Before we can calculate the scores, we need to build some extra data.

First, we want a list of the numbers with blank cells removed:

List<Integer> preMerged = row.stream()
  .filter(value -> value != 0)
  .collect(Collectors.toList());

We can then make some counts from this new list, giving the number of adjacent cells with the same number, with strictly ascending numbers and strictly descending numbers:

int numMerges = 0;
int monotonicityLeft = 0;
int monotonicityRight = 0;
for (int i = 0; i < preMerged.size() - 1; ++i) {
    Integer first = preMerged.get(i);
    Integer second = preMerged.get(i + 1);
    if (first.equals(second)) {
        ++numMerges;
    } else if (first > second) {
        monotonicityLeft += first - second;
    } else {
        monotonicityRight += second - first;
    }
}

Now we can calculate our score for this row:

int score = 1000;
score += 250 * row.stream().filter(value -> value == 0).count();
score += 750 * numMerges;
score -= 10 * row.stream().mapToInt(value -> value).sum();
score -= 50 * Math.min(monotonicityLeft, monotonicityRight);
return score;

The numbers selected here are relatively arbitrary. Different numbers will have an impact on how well the game plays, prioritizing different factors in how we play.

4. Improvements to the Algorithm

What we have so far works, and we can see that it plays a good game, but it’s slow. It takes around 1 minute per human move. We can do better than this.

4.1. Parallel Processing

The obvious thing that we can do is to do work in parallel. This is a huge benefit of working with Java Streams – we can make this work in parallel by just adding a single statement to each stream.

This change alone gets us down to around 20 seconds per move.

4.2. Pruning Unplayable Branches

The next thing we can do is to prune out any branches that are unplayable. That is, any time that a human move results in an unchanged board. These are almost certainly branches that are going to result in worse outcomes – they are effectively giving the computer a free move – but they cost us processing time to pursue them.
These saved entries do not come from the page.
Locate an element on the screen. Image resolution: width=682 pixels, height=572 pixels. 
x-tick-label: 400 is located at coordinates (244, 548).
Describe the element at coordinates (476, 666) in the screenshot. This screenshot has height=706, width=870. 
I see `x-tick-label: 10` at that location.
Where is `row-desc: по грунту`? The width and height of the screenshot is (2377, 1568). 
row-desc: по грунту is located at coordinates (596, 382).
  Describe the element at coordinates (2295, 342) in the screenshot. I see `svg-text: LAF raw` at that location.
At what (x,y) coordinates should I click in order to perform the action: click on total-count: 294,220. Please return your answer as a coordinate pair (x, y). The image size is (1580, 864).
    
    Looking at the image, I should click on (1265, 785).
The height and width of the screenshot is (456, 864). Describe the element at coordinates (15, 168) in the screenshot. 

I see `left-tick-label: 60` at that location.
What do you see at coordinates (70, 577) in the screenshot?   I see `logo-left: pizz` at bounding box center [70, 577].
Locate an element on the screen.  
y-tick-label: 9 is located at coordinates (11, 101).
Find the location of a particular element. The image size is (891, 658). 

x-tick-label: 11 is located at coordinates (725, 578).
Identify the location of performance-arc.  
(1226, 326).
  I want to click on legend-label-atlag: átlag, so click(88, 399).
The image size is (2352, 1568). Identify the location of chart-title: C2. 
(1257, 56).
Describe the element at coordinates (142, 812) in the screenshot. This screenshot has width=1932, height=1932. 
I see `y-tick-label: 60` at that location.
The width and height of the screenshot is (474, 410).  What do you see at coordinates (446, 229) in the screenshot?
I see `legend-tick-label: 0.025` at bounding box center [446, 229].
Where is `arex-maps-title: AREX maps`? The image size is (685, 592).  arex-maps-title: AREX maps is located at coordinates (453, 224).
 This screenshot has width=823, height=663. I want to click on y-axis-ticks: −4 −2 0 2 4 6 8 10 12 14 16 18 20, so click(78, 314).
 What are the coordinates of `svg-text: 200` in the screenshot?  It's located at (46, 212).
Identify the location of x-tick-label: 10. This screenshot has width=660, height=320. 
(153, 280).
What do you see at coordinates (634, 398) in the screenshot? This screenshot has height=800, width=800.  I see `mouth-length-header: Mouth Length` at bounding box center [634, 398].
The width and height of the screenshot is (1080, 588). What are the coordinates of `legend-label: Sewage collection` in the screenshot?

To do this, we need to implement an equals method on our Board so that we can compare them:

@Override
public boolean equals(Object o) {
    if (this == o) {
        return true;
    }
    if (o == null || getClass() != o.getClass()) {
        return false;
    }
    Board board1 = (Board) o;
    return Arrays.deepEquals(board, board1.board);
}

We can then add some filters to our stream pipelines to stop processing anything that hasn’t changed.

return Arrays.stream(Move.values())
    .parallel()
    .map(board::move)
    .filter(moved -> !moved.equals(board))
    ........

This has minimal impact on the early parts of playing – when there are very few filled cells, there are very few moves that can be trimmed. However, later on, this starts to make a much bigger impact, reducing move times down to only a few seconds.

5. Summary

Here we built a framework for playing the game 2048. Then, we wrote a solver into this so that we can play a better game. All of the examples seen here can be found over on GitHub.

Why not try varying the rules to see how they impact the gameplay.